Monday, October 30, 2006

Diário de Transbordo - Parte XV: Mitos e Lendas - La Malinche




- Dolores, Dolores, descobri sua verdadeira identidade!

(Silêncio)

- Ah, é, Teresa? Quem sou eu, segundo você?

- Você é a Malinche, a mulher que usa a língua para circular em dois mundos, e trair os que estão do lado de lá em favor dos que estão do lado de cá ! Você não conhece a história?

- Não, Teresa. Não conheço quem dizes que sou.

- A Malinche foi uma mulher que viveu na época da invasão espanhola aqui no México, lá pelos anos de mil e quinhentos e minha vó. Ela foi vendida como escrava pelo seu padrasto, que, acho, não devia gostar muito dela. Enquanto estava presa, ela acabou aprendendo a língua maia, com os índios que ficavam no cativeiro com ela. Ela foi vendida aos invasores, e também começou a aprender espanhol, porque era muito sabida. Nessa mesma época, o famoso invasor Hernán Cortés estava chegando por aqui, logo se entusiasmou com a habilidade lingüística da Malinche, e aí, língua vai, língua vem, acabaram fazendo um filho. O Cortés carregava a Malinche para tudo quanto era lado, para negociar com os índios. Eu acho que ela não traduziu direito, porque a cada troca os índios mexicanos ganhavam enxadas enquanto os invasores espanhóis enchiam os bolsos de ouro.

- Bela história, Teresa. Mas é assim que você me vê? Uma sábia ex-escrava traidora?

- Ai, Dolores, você não entendeu nada. Não é pra interpretar ao pé da letra. Você também trai pela língua, mas só pra tentar ajudar os que não tem voz.

Cidade do México, 21 de outubro de 2006.

Saturday, October 28, 2006

Diário de Transbordo - Parte XIV: Mitos e Lendas - La Llorona


Na noite de 19 de outubro, Dolores não encontrou consolo na caneca de vinho caseiro da adega cubana. Sentia-se sufocada de experiências, angustiada pelo porvir e amedrontada ante a necessidade de abandonar seres cativados. Alcançou a rua balançando o vento com a saia rodada, marcando o caminho do centro da capital mexicana com a água e o sal que brotavam de seus olhos.

INSTRUÇÃO
Quais pessoas são chamadas pelo nome na Parte XV do diário de transbordo?

MATERIAL FORNECIDO
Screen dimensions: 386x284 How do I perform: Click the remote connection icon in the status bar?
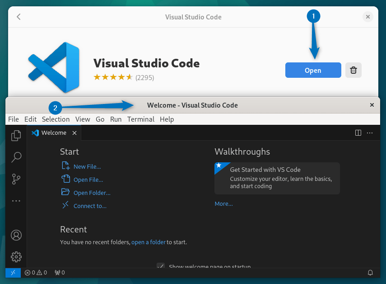click(x=13, y=273)
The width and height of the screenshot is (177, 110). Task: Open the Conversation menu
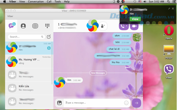click(36, 2)

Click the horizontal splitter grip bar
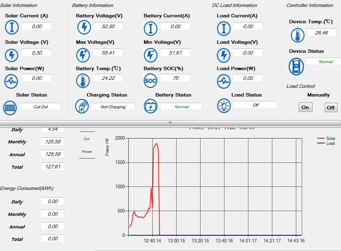tap(170, 123)
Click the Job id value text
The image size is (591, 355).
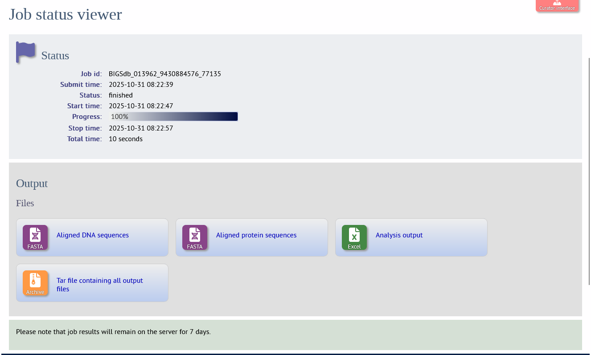(165, 74)
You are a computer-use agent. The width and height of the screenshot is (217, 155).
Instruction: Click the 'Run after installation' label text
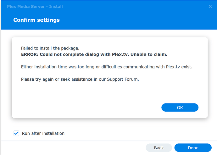[43, 133]
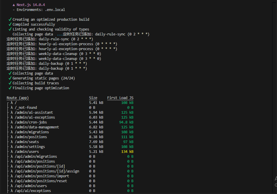Click the lambda symbol before /admin/cron-jobs
Viewport: 277px width, 194px height.
point(12,122)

RESULTADO
Dolores, Teresa, Malinche (La Malinche) e Hernán Cortés.